Task description
Copy out all the records below, swapping every "GUI agent" for "desktop agent" and leaving the rest unchanged.

Given information
— Start —

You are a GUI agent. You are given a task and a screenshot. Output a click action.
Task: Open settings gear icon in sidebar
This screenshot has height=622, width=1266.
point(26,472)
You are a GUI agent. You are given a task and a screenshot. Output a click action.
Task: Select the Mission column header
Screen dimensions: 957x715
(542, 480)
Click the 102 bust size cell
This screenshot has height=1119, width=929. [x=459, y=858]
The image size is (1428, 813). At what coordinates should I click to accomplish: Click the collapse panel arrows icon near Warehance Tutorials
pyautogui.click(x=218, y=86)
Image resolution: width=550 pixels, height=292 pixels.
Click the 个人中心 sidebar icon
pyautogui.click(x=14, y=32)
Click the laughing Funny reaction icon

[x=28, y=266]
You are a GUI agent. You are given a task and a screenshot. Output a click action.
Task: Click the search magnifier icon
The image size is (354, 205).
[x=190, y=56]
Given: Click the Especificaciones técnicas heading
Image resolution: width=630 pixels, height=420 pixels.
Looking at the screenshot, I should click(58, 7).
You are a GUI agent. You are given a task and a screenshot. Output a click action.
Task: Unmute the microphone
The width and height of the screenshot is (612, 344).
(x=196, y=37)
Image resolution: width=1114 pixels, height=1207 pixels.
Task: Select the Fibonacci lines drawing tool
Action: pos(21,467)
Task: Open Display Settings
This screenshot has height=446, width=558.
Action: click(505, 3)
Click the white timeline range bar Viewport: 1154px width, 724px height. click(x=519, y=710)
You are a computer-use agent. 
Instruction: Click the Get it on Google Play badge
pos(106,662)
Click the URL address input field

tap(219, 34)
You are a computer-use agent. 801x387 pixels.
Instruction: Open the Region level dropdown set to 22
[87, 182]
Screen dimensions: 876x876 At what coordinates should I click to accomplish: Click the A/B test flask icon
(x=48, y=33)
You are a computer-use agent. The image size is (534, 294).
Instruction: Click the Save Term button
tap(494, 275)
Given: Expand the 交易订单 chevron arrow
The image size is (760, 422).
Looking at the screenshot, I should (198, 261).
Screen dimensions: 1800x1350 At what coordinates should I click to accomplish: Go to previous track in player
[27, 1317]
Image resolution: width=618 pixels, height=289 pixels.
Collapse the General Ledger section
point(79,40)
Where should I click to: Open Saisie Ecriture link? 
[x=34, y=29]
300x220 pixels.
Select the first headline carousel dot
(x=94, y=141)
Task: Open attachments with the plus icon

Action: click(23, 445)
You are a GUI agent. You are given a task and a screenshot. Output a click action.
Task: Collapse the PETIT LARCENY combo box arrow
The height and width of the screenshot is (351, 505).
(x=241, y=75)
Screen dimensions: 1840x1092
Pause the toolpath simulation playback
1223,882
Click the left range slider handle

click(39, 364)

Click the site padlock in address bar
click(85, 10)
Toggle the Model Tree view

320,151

— End —

Complete output
You are a desktop agent. You are given a task and a screenshot. Output a click action.
Task: Open settings gear icon in sidebar
This screenshot has height=622, width=1266.
point(26,472)
You are a desktop agent. You are given a task and a screenshot. Output a click action.
Task: Select the Mission column header
Screen dimensions: 957x715
(542, 480)
Click the 102 bust size cell
This screenshot has height=1119, width=929. [x=459, y=858]
The image size is (1428, 813). At what coordinates should I click to accomplish: Click the collapse panel arrows icon near Warehance Tutorials
pyautogui.click(x=218, y=86)
Image resolution: width=550 pixels, height=292 pixels.
Click the 个人中心 sidebar icon
pyautogui.click(x=14, y=32)
Click the laughing Funny reaction icon

[x=28, y=266]
You are a desktop agent. You are given a task and a screenshot. Output a click action.
Task: Click the search magnifier icon
The image size is (354, 205).
[x=190, y=56]
Given: Click the Especificaciones técnicas heading
Image resolution: width=630 pixels, height=420 pixels.
Looking at the screenshot, I should click(58, 7).
You are a desktop agent. You are given a task and a screenshot. Output a click action.
Task: Unmute the microphone
The width and height of the screenshot is (612, 344).
(x=196, y=37)
Image resolution: width=1114 pixels, height=1207 pixels.
Task: Select the Fibonacci lines drawing tool
Action: pos(21,467)
Task: Open Display Settings
This screenshot has height=446, width=558.
Action: click(505, 3)
Click the white timeline range bar Viewport: 1154px width, 724px height. click(x=519, y=710)
You are a computer-use agent. 
Instruction: Click the Get it on Google Play badge
pos(106,662)
Click the URL address input field

tap(219, 34)
You are a computer-use agent. 801x387 pixels.
Instruction: Open the Region level dropdown set to 22
[87, 182]
Screen dimensions: 876x876 At what coordinates should I click to accomplish: Click the A/B test flask icon
(x=48, y=33)
You are a computer-use agent. The image size is (534, 294).
Instruction: Click the Save Term button
tap(494, 275)
Given: Expand the 交易订单 chevron arrow
The image size is (760, 422).
Looking at the screenshot, I should (198, 261).
Screen dimensions: 1800x1350 At what coordinates should I click to accomplish: Go to previous track in player
[27, 1317]
Image resolution: width=618 pixels, height=289 pixels.
Collapse the General Ledger section
point(79,40)
Where should I click to: Open Saisie Ecriture link? 
[x=34, y=29]
300x220 pixels.
Select the first headline carousel dot
(x=94, y=141)
Task: Open attachments with the plus icon

Action: click(23, 445)
You are a desktop agent. You are given a task and a screenshot. Output a click action.
Task: Collapse the PETIT LARCENY combo box arrow
The height and width of the screenshot is (351, 505).
(x=241, y=75)
Screen dimensions: 1840x1092
Pause the toolpath simulation playback
1223,882
Click the left range slider handle

click(39, 364)

Click the site padlock in address bar
click(85, 10)
Toggle the Model Tree view

320,151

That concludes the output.